Abomino del nacionalismo en
cualquiera de sus manifestaciones, pero sí hay algo que no soporto es a los
políticos que, desde la ‘equidistancia’, se les llena la boca con
manifestaciones de esa índole, para los que la normalidad democrática pasa por
cuestionarse sistemáticamente las instituciones, que no nos representan, a los
tribunales de justicia, lacayos del poder político, a las fuerzas y cuerpos de
seguridad del Estado, aparato represor del régimen postfranquista, al bloque de
leyes constitucionales (de la que los estatutos de autonomía forma parte, por
cierto) y, en particular, a la Constitución, que hay que reformar a toda costa,
aunque no se cuente con el consenso necesario para ello (me pregunto, entonces,
¿cómo?), que lo fían todo a los plebiscitos y a las asambleas, a la voz de la
calle y a las manifestaciones espontáneas de los ciudadanos (a partir de ahora,
tengo que procurar manifestarme más a menudo), y que entienden que los
presuntos autores de delitos tan graves como la prevaricación, la malversación
de caudales públicos o la sedición son presos políticos, aunque, al día
siguiente, queden en libertad con cargos.
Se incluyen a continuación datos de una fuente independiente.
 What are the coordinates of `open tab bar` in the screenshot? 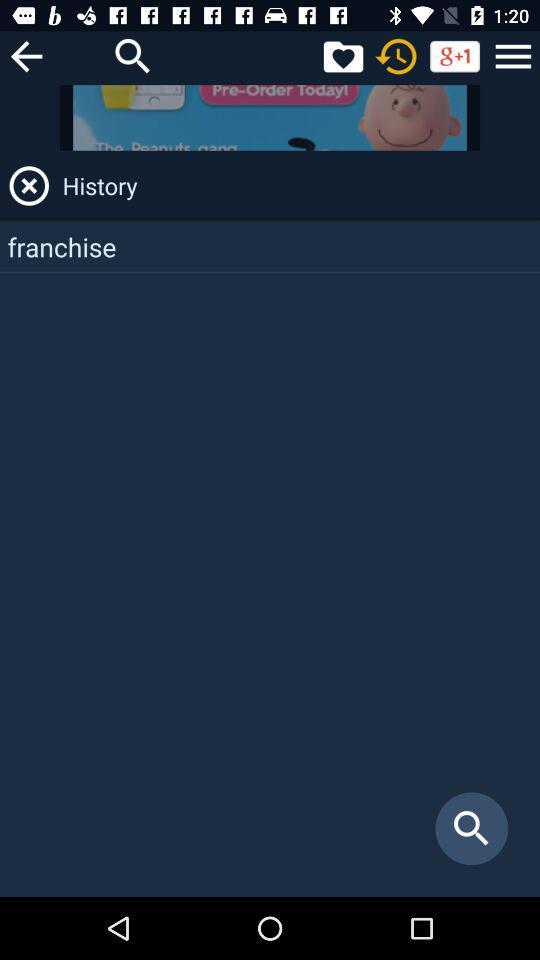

Llegados a este punto y aunque
solo la sensatez, la buena voluntad y la generosidad puedan reconducir la
situación a medio y largo plazo (otra cosa es que los políticos que tenemos
tengan estas virtudes y, además, sean capaces de hacerlo) y la mera aplicación
de las normas en vigor no baste para resolver los problemas, la realidad de los
hechos obliga, ahora mismo, a tomar partido, por mucho que nos desagrade el
panorama que se presenta y nos atemoricen las consecuencias.